Menata Dogiyai Dou Enaa
Tanah dogiyai dan Papua pada umumnya adalah tanah konflik dan kekerasan sejak 1961 dalam genggaman kolonial Indonesia. Ribuan nyawa sudah korban. Praktek kebiadaban negara Indonesia melalui antek-anteknya TNI/POLRI dan BIN/BAIS terus melancarkan operasi sadar dalam bawa tanah terus lanjut hingga kini. Dengan penuh kesadaran yang tinggi sebagai manusia yang bermartabat masyarakat dogiyai menuntut keadilan melalui demonstrasi damai. Konteks kabupaten dogiyai saat ini saya melihat dogiyai “Doupeuu” bukan Dou Enautoo”. Tidak menutup kemungkinan bahwa untuk menjadikan dogiyai dou enaa tentu pihak pemerintah dan masyarakat sudah berusaha itu pasti. Tetapi saya melihat masi belum menyeluruh. Orang lain katakan dogiyai “peutoo ide” tetapi penulis berkeyakinan hal ini dalam konteks kebaikan dan juga keburukan. Baik jika itu mendatangkan keselamatan dan buruk jika mendatangkan kematian.
Kita semua punya mimpi bersama yakni memperluas misi keselmatan menuju Dogiyai Dou Enaa. Cara-cara apakah yang mesti kita ambil untuk mewujudkannya? Ya, dengan jalan damai yakni punya niat bahwa saya anak negeri dogiyai bukan dari temapt lain. Sebab itu saya berdiri diatas tanah sendiri untuk merdeka secara bebas. Kita bisa menentukan hidup kita bukan dari orang lain. Dogiyai itu surga, kita bisa lihat dari karya Allah melalui ciptaan-Nya. Kita punya harga diri seperti orang lain dimuka bumi. Bagian ini penting untuk menyadari bersama tugas dan panggilan untuk berkarya menuju Kabupaten Dogiyai Dou Enaa, untuk kebebasan yang abadi. Saat ini Kabupaten Dogiyai menurut hemat penulis ada banyak sastrawan dan intelektual, yang mulai berkecimpung dalam dunia menulis dan corong suara rakyat demi kebaikan bersama. Kabupaten ini miliki banyak orang pintar yang hebat, hidupnya sederhana. Dalam kesederhanaan itu melahirkan ide-ide cemerlang bagi bangsa Papua, Indonesia dan lebih khusus meuwodide, Dogiyai.
Menjadikan Kabupaten Dogiyai Dou Enaa memang tidak muda, mesti membutuhkan tenaga dan waktu.
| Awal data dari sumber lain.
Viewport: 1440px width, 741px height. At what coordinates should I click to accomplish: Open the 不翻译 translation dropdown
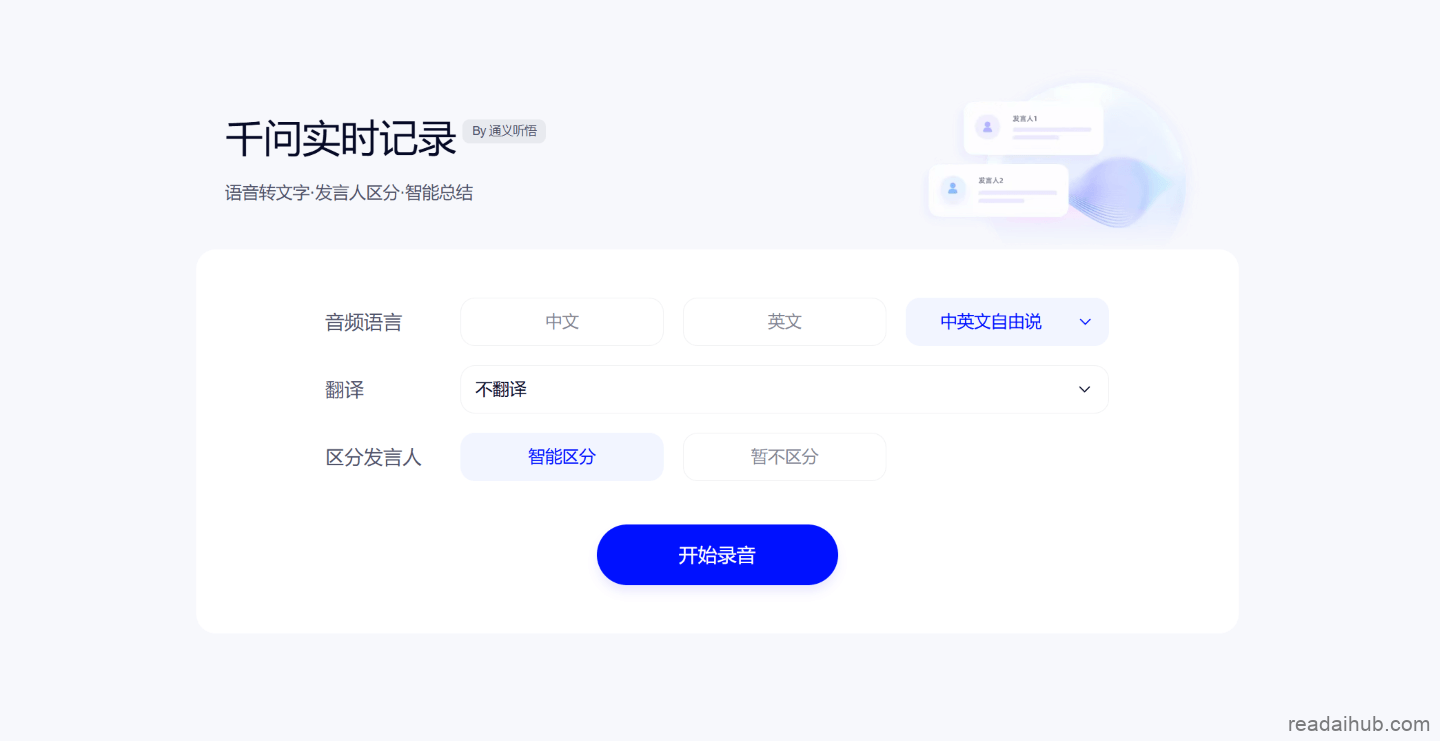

Zaman dahulu orangtua, mereka sangat hebat baik pendidikan lisan mapun formal. Mereka berusaha mendidik kita dan sekarang kita banyak orang pintar. Penulis melihat realitas terkini, kepintaran kita “dimainkan oleh pihak TNI/POLRI melalui BIN/BAIS”, MENGAPA hal terjadi? Karena kesadaran masyarakat yang menuntut keadilan dan kedamaian sangat kuat dberbanding terbalik dengan Kabupaten lain saat ini. Maka itu penulis mengajak untuk memperkuat pendidikan dengan memanggil kembali para guru yang mengungsi dan tinggalkan sekolah, seperti SMP YPPK St. Fransiskus, yang beberapa guru hebat tinggalkan tempat mengajar dan lain sebagainya, melalui dinas pendidikan. Menjadi manusia yang hebat tentu melalui pendidikan, melalui ini kita melawan gencatan senjata yang mengakibatkan korban manusia, alam maupun fasilitas umum. Kita dituntut untuk bekerjasama membangun kembali tanah tercinta ini dengan sikap kerendahan hati.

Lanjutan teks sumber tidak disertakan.